--- 題目 1 ---
根據原文,屬性 spark.sql.parquet.writeLegacyFormat 的默認值是什麼?
--- 題目 2 ---
請從原文中含有「Solution: The convention」的字句開始,抄到「spark.sql.parquet.writeLegacyFormat = true,問題解決。」為止,將這一段原樣重新寫出。

--- 原文 ---

在stackoverflow上找到同樣的問題:
根本原因如下:
This issue is caused because of different parquet conventions used in Hive and Spark. In Hive, the decimal datatype is represented as fixed bytes (INT 32). In Spark 1.4 or later the default convention is to use the Standard Parquet representation for decimal data type. As per the Standard Parquet representation based on the precision of the column datatype, the underlying representation changes.
eg: DECIMAL can be used to annotate the following types: int32: for 1 <= precision <= 9 int64: for 1 <= precision <= 18; precision < 10 will produce a warning
Hence this issue happens only with the usage of datatypes which have different representations in the different Parquet conventions. If the datatype is DECIMAL (10,3), both the conventions represent it as INT32, hence we won't face an issue. If you are not aware of the internal representation of the datatypes it is safe to use the same convention used for writing while reading. With Hive, you do not have the flexibility to choose the Parquet convention. But with Spark, you do.
Solution: The convention used by Spark to write Parquet data is configurable. This is determined by the property spark.sql.parquet.writeLegacyFormat The default value is false. If set to "true", Spark will use the same convention as Hive for writing the Parquet data. This will help to solve the issue.
所以嘗試調整參數 spark.sql.parquet.writeLegacyFormat = true,問題解決。
到spark2.3源代碼中查找該參數(spark.sql.parquet.writeLegacyFormat):
package org.apache.spark.sql.internal 中 關於sparksql的默認配置 SQLConf.scala中相關描述如下
val PARQUET_WRITE_LEGACY_FORMAT = buildConf("spark.sql.parquet.writeLegacyFormat") .doc("Whether to be compatible with the legacy Parquet format adopted by Spark 1.4 and prior " + "versions, when converting Parquet schema to Spark SQL schema and vice versa.") .booleanConf .createWithDefault(false)
可以看到默認值為false
在 package org.apache.spark.sql.execution.datasources.parquet 的關於ParquetWriteSupport.scala 的描述如下:
/** * A Parquet [[WriteSupport]] implementation that writes Catalyst [[InternalRow]]s as Parquet * messages. This class can write Parquet data in two modes: * * - Standard mode: Parquet data are written in standard format defined in parquet-format spec. * - Legacy mode: Parquet data are written in legacy format compatible with Spark 1.4 and prior. * * This behavior can be controlled by SQL option `spark.sql.parquet.writeLegacyFormat`. The value * of this option is propagated to this class by the `init()` method and its Hadoop configuration * argument. */

--- 記錄資料 ---

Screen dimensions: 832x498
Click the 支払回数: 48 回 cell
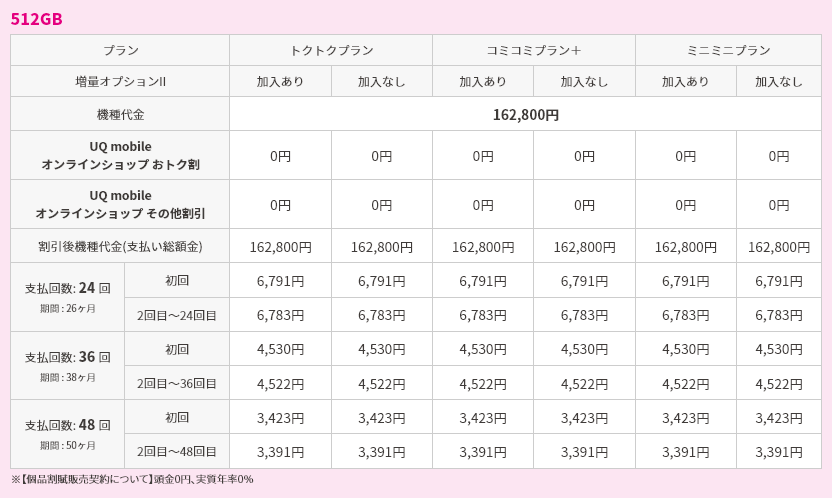point(68,434)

--- 作答結果 1 ---
默認值為 false。

--- 作答結果 2 ---
Solution: The convention used by Spark to write Parquet data is configurable. This is determined by the property spark.sql.parquet.writeLegacyFormat The default value is false. If set to "true", Spark will use the same convention as Hive for writing the Parquet data. This will help to solve the issue.
所以嘗試調整參數 spark.sql.parquet.writeLegacyFormat = true,問題解決。